Le livre de Mme Waysbord n’est pas un énième commentaire savant ou analyse de l’œuvre du poète grec. Il s’agit du récit de sa vie en pointillé mêlé aux figures héroïques d’Homère. Il y a comme un aller et retour entre la vie de l’auteur, l’histoire, l’actualité même et Ulysse, Hélène, Andromaque, Hector, Patrocle, Priam.
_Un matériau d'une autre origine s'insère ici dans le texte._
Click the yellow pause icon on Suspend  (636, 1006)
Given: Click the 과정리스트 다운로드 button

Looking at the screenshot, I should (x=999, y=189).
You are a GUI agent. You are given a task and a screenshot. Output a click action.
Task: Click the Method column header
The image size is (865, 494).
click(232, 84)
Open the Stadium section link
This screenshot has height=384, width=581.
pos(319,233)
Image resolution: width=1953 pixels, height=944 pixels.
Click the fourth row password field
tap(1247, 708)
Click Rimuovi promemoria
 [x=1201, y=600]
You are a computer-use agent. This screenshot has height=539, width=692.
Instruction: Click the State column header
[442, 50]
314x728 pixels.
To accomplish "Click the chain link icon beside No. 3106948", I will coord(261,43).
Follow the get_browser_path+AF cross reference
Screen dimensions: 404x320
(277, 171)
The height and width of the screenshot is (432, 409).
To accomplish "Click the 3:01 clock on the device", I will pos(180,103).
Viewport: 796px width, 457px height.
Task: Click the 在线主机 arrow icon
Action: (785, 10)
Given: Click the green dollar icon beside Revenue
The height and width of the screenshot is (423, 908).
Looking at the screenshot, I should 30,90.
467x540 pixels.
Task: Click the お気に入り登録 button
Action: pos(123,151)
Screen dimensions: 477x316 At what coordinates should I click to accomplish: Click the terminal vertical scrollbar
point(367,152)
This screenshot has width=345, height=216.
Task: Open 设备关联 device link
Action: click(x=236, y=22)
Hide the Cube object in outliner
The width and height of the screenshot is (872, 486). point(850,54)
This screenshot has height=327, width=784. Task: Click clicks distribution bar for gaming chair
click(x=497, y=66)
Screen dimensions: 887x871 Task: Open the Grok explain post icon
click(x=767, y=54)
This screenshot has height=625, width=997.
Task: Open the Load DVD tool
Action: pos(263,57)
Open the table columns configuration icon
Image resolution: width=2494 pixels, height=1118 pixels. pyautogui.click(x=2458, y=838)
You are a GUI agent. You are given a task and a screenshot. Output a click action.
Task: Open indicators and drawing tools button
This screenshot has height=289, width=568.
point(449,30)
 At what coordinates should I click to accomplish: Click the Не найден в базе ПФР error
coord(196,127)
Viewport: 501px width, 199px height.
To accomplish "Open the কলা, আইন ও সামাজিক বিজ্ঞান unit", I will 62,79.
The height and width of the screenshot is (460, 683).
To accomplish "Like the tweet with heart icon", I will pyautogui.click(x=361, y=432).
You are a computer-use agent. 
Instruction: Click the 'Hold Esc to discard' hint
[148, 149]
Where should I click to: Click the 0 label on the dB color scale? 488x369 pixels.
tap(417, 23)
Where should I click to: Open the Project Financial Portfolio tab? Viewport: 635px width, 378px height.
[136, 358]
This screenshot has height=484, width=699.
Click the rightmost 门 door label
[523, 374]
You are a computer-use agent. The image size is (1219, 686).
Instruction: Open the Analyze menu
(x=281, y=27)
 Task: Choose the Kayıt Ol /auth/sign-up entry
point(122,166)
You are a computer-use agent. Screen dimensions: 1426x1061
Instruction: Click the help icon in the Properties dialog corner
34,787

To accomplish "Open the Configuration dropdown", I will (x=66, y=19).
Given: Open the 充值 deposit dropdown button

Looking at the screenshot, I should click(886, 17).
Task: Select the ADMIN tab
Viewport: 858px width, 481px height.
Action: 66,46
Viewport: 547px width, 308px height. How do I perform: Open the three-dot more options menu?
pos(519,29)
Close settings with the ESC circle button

Âgée de 86 ans, Hélène Waysbord nous parle de son enfance et de la perte de ses parents arrêtés et déportés en automne 1942. Ils mourront à Auschwitz. Elle nous parle de sa vie à la campagne, petite enfant juive cachant son identité. Agrégée de lettres classiques, Mme Waysbord connaît bien l’œuvre de l’aède aveugle. Le texte d’Homère devient prétexte, miroir pour relire sa vie. Elle fait l’expérience d’Ulysse descendant aux Enfers pour y rencontrer ses parents défunts: «Quand le besoin s’est imposé de retrouver une trace, il m’a fallu moi aussi, comme Ulysse, entreprendre le voyage au pays des morts…». En fait Hélène Waysbord nous convie à une véritable odyssée intérieure: «J’écris pour accomplir un trajet incertain, un retour vers des parents disparus, un moi oublié, insaisissable à jamais». En effet, son ouvrage est une invitation au «nostos», au retour vers notre patrie intérieure: «L’écriture est un pays. J’y navigue souvent la nuit sans boussole. Dans l’invisible, les mots circulent, se coagulent comme des îles minuscules, juste le temps d’y mettre un pied, ils s’effacent aussi vite qu’ils ont été apportés.»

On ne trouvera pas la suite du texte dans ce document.